Subquadratic releases SubQ 1M with 12M token context at 1/5 frontier cost
Subquadratic launched SubQ 1M-Preview on May 5 with a native 12 million token context window using sparse, subquadratic attention instead of standard transformers. The model costs roughly one-fifth the price of frontier alternatives and achieves up to 52x faster attention at scale.
Subquadratic released SubQ 1M-Preview on May 5, backed by $29M in seed funding. The model breaks the O(n²) cost ceiling that has constrained long-context inference across the industry by replacing standard quadratic attention with a sparse, subquadratic architecture. Native 12 million token context window enables use cases that frontier models either cannot handle or require prohibitive inference costs.
Architectural shift away from transformers
Subquadratic attention eliminates the quadratic scaling that makes long-context inference expensive. At 12M tokens, standard transformer attention would require matrix operations proportional to n². Subquadratic's sparse attention reduces this to sub-quadratic complexity, lowering both memory and compute requirements. Benchmarks show 52x faster attention computation at scale compared to dense attention baselines.

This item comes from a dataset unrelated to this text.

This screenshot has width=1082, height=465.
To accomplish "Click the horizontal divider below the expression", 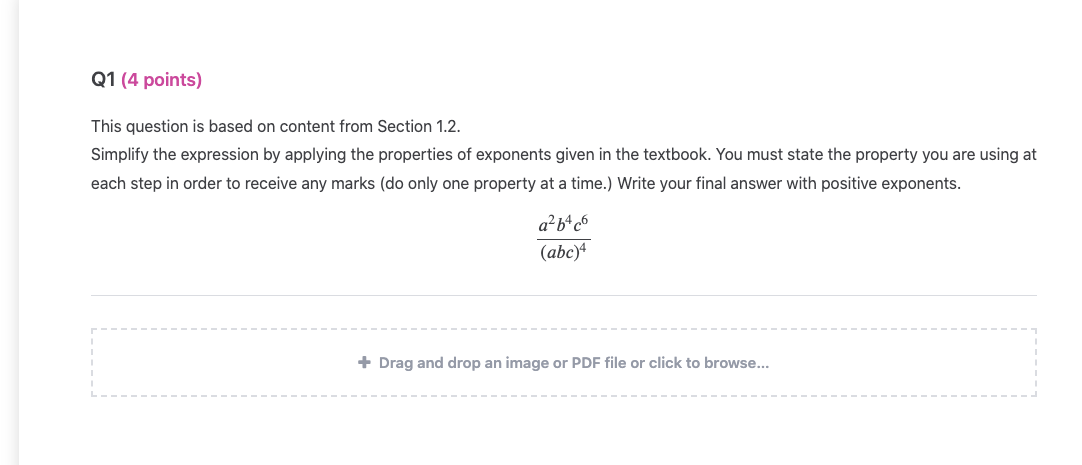I will coord(563,295).
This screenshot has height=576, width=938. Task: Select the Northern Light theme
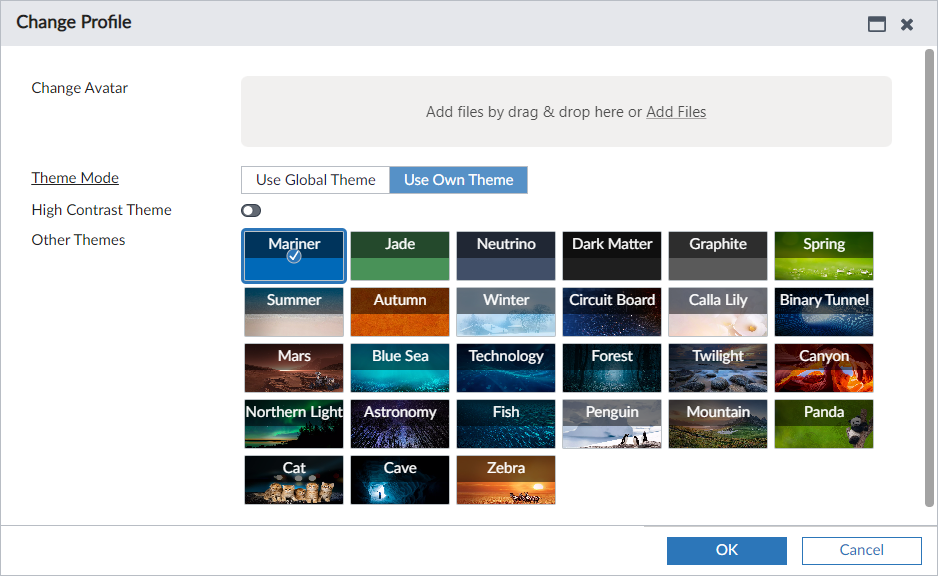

Economics and market positioning
Pricing at one-fifth the cost of frontier models (Claude 3.5 Sonnet, GPT-4o) shifts developer economics. For applications requiring extended context (long document analysis, code repositories, video transcripts), SubQ 1M offers a cost-performance tradeoff that makes long-context inference economically viable for cost-sensitive workloads. The $29M seed round signals investor confidence that architectural innovation, not just scale, can compete with frontier labs.